(Beginning of Data under study)

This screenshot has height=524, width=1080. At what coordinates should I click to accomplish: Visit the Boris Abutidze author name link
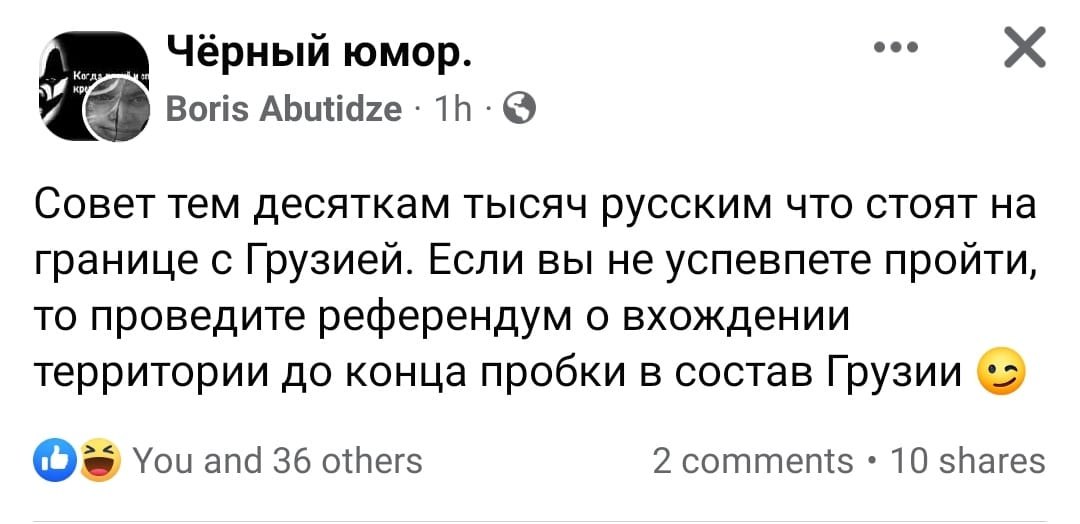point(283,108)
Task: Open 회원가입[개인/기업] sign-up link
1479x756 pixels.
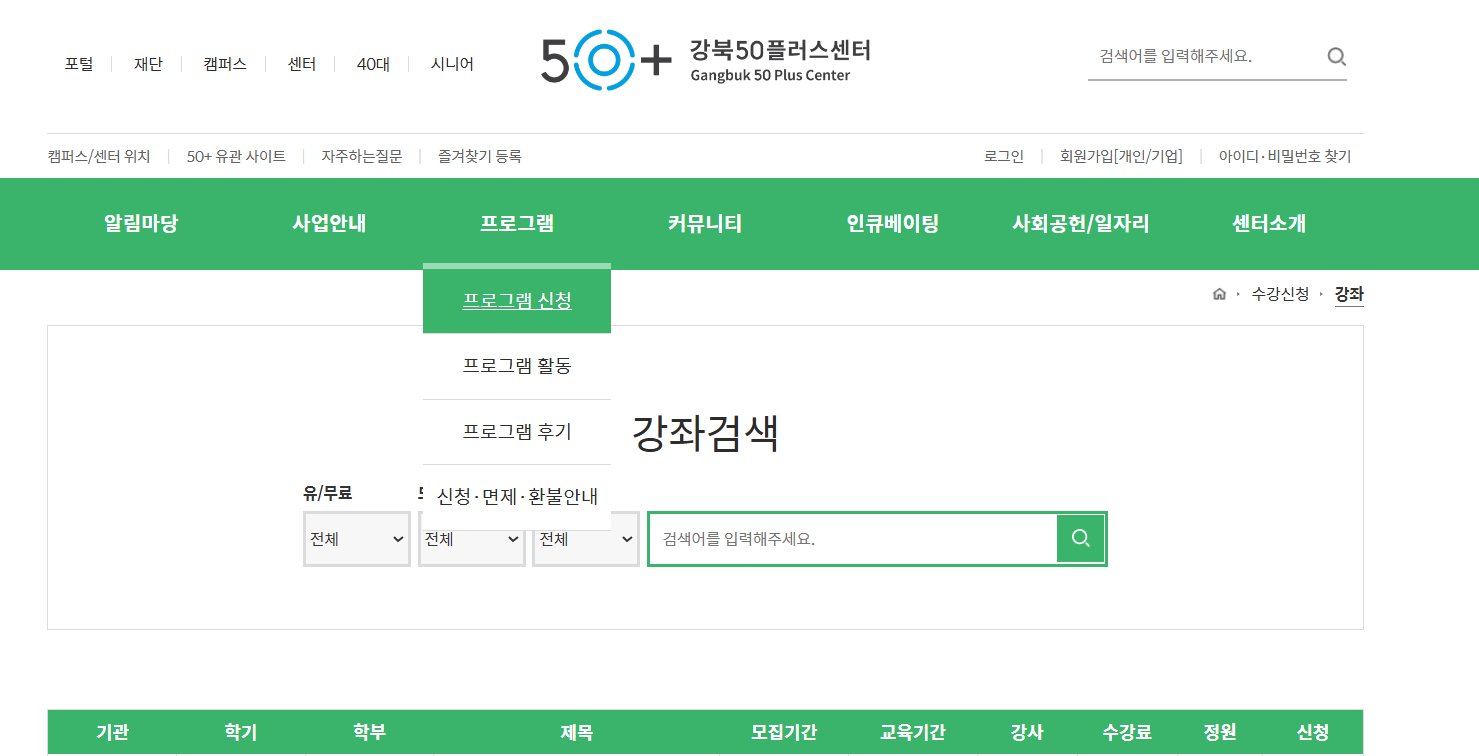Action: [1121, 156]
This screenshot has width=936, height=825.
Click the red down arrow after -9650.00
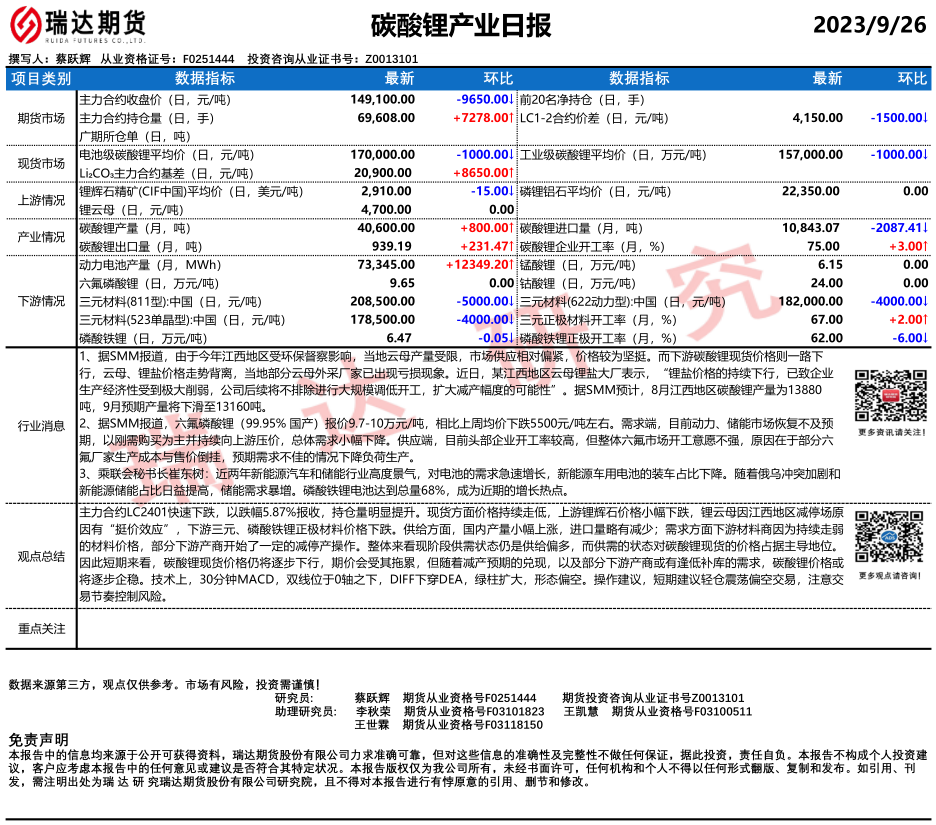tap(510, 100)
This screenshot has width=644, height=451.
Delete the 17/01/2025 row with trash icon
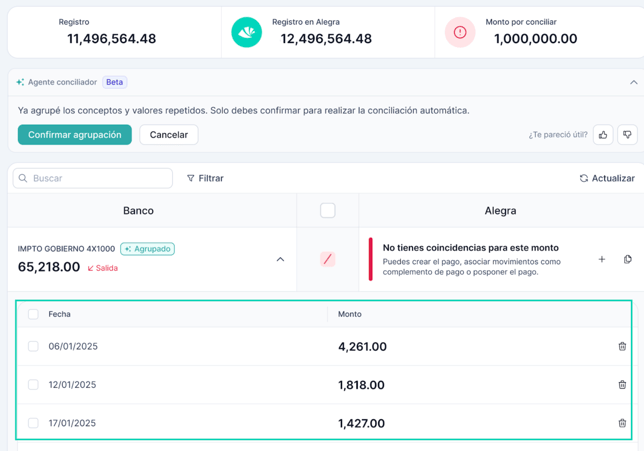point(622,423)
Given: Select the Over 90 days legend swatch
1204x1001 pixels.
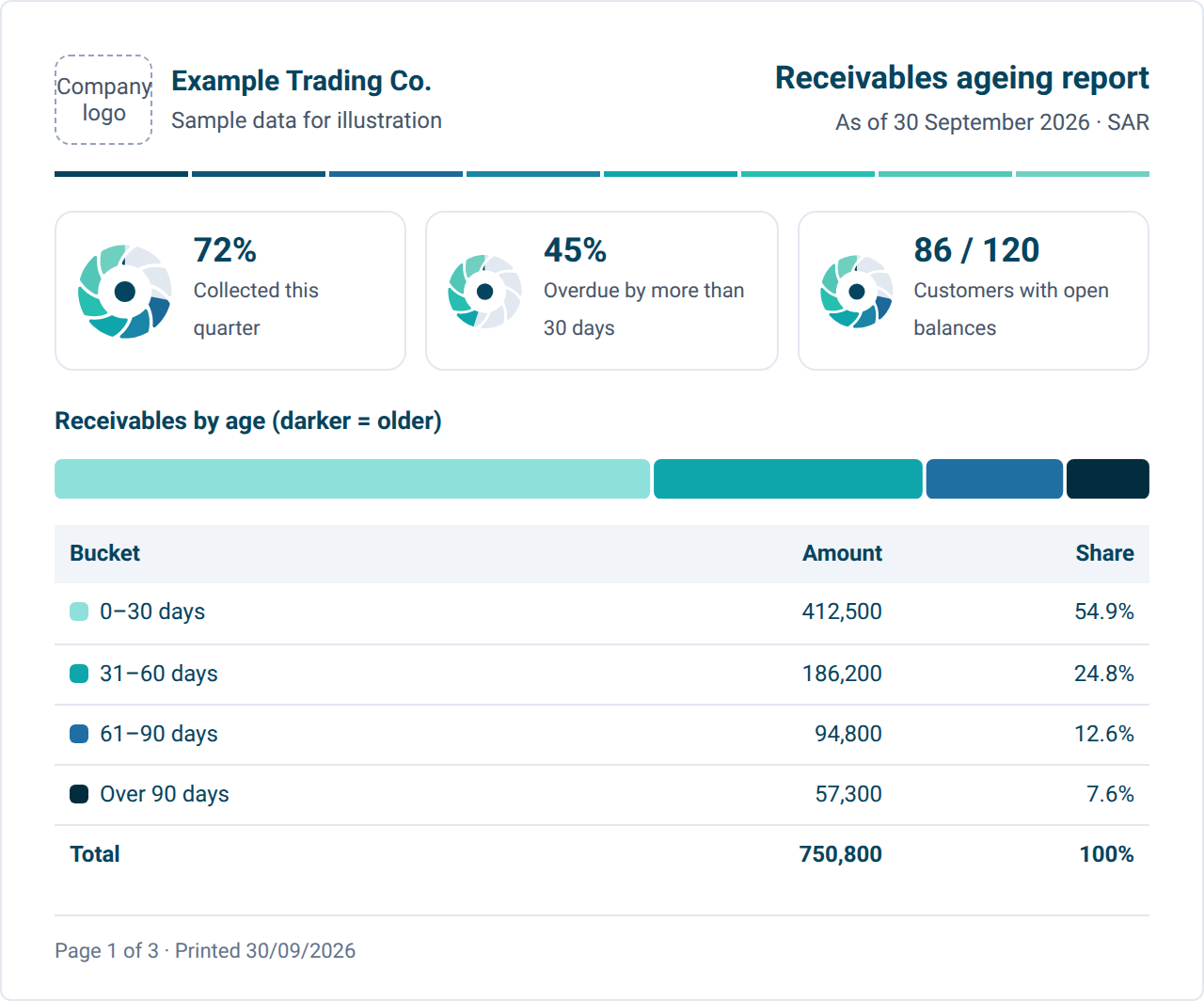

(End of Data under study)

**Aim of the exercise**
Restate all of the material above word for word. Pictures do not belong in it.

**Result of the task**
This screenshot has height=524, width=1080. At what coordinates should I click to accomplish: Visit the Boris Abutidze author name link
point(283,108)
Task: Open 회원가입[개인/기업] sign-up link
1479x756 pixels.
Action: [1121, 156]
This screenshot has width=936, height=825.
Click the red down arrow after -9650.00
tap(510, 100)
This screenshot has width=644, height=451.
Delete the 17/01/2025 row with trash icon
point(622,423)
Given: Select the Over 90 days legend swatch
1204x1001 pixels.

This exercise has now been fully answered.